Aside from developing internal castes, one of the alternatives is to choose the diasporic capitalist method of the jews, armenians, hindus, chinese and japanese, and to a lesser degree the English: avoid the problem of territorial control entirely, and simply focus on liquid capital regardless of the existing administration by circumventing the problem. Furthermore, relying for group cohesion on liquid capital rather than fixed capital (land) economy eliminates the need to control territory, and therefore the need to form a government. This method takes advantage of tribalism rather than seeking to suppress it. And liquid capital is much more powerful than land capital in influencing political policy. I would argue that diasporic clannism is just a capitalist caste system. But it appears to work regardless of what group does it, and what territory that the

The problem with that method is that it only works for the upper classes, leaving the lower classes victim of the vagaries in the land economies. But that’s somewhat good for the survivors as it creates a natural eugenics program. (We can see that in the jews whose exceptionalism is limited to the Ashkenazim, and the other three subgroups vary from normal range IQ, to below normal in Ethiopia. It isn’t so much about breeding upward as it is suppressing the breeding of the lower classes.) The manorial system suppressed the birth rates of the lower classes (just as corporatism would in the USA if let flourish.) But if one wants to prosper, one must both suppress the breeding of the lower classes AND choose a liquid capital economy. It works for every group that tries.

This is somewhat problematic for westerners, since historically their civilization’s advantage comes from rapid adoption of technology, the use of superior military tactics, and the rapid adaption that is possible in such a society. For these reasons, a weak, small, poorer europe has been able to hold back and defeat wealthier and more numerous enemies for thousands of years.

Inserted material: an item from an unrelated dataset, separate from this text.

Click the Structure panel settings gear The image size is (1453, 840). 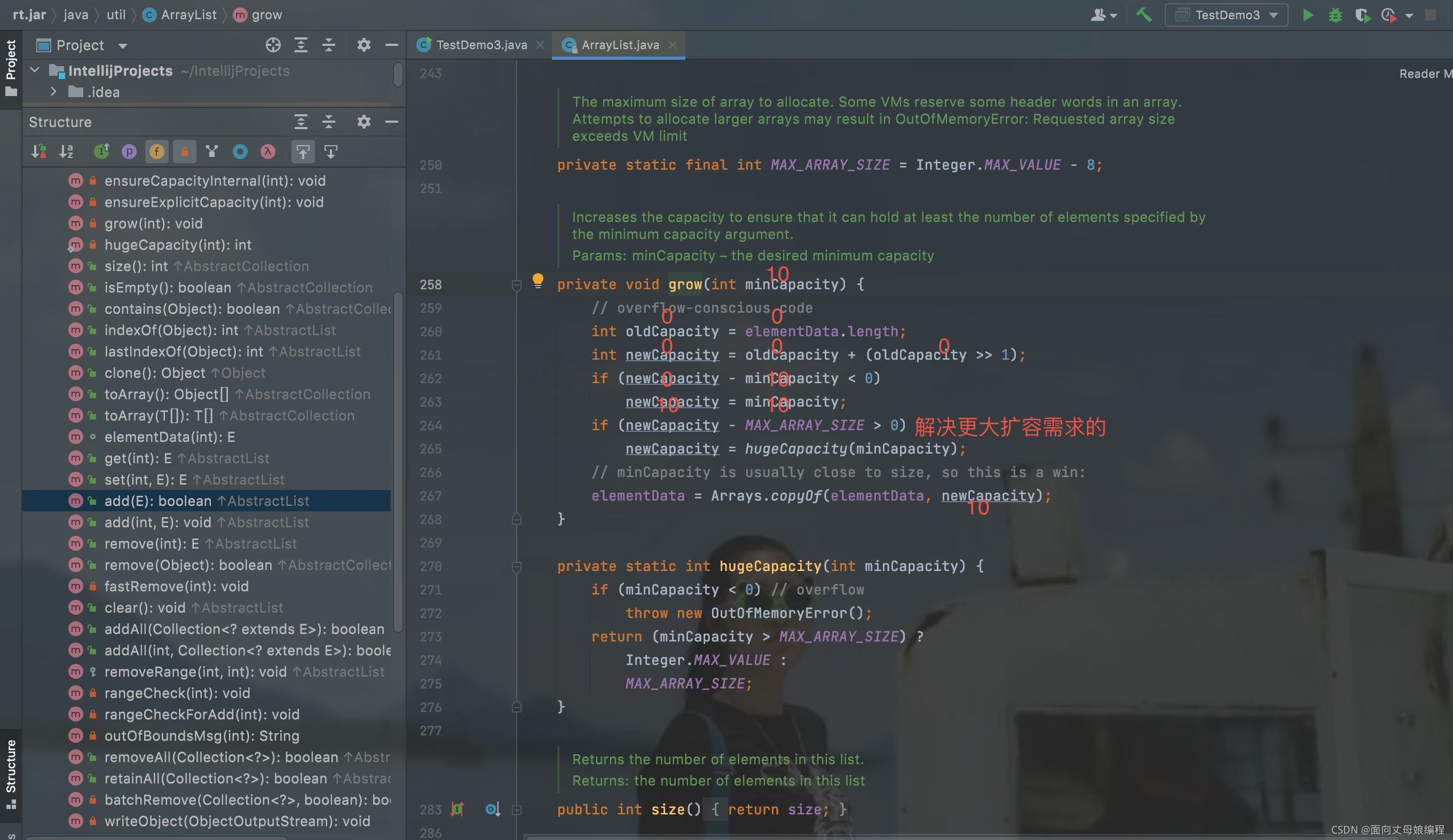363,122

Perhaps more importantly, those battle tactics are the reason that the west developed politics, debate, reason and science: they required westerners to debate with one another as peers relying upon objective reality, where the outcome had serious consequences. This society and it’s predilection for technology and distaste for authority is the most effective land-holding strategy yet developed by any culture. So westerners would be forced to relinquish what is left of their heroic culture to do it — something they would find instinctively immoral, and perhaps impossible.

The problem is, that since the european civil war, the west has lost its identity and willingness to promote it’s core values. As such, under the banner of accommodative multiculturalism, an unjustified colonial guilt, and world war self-criticism, it will most likely regress into castes and clans, and a government that is paralyzed, acidic, and eventually ignored.

And our classical liberal political system was designed for protestants with a homogenous culture that must select from among priorities, not compete for entirely different goals. We cannot survive this. THe conservatives were right all along. The libertarians have the only possible solution, but because the anarchists are a distraction and the socialists have broader appeal, it appears that it is not possible to enact libertarian solutions to political institutions.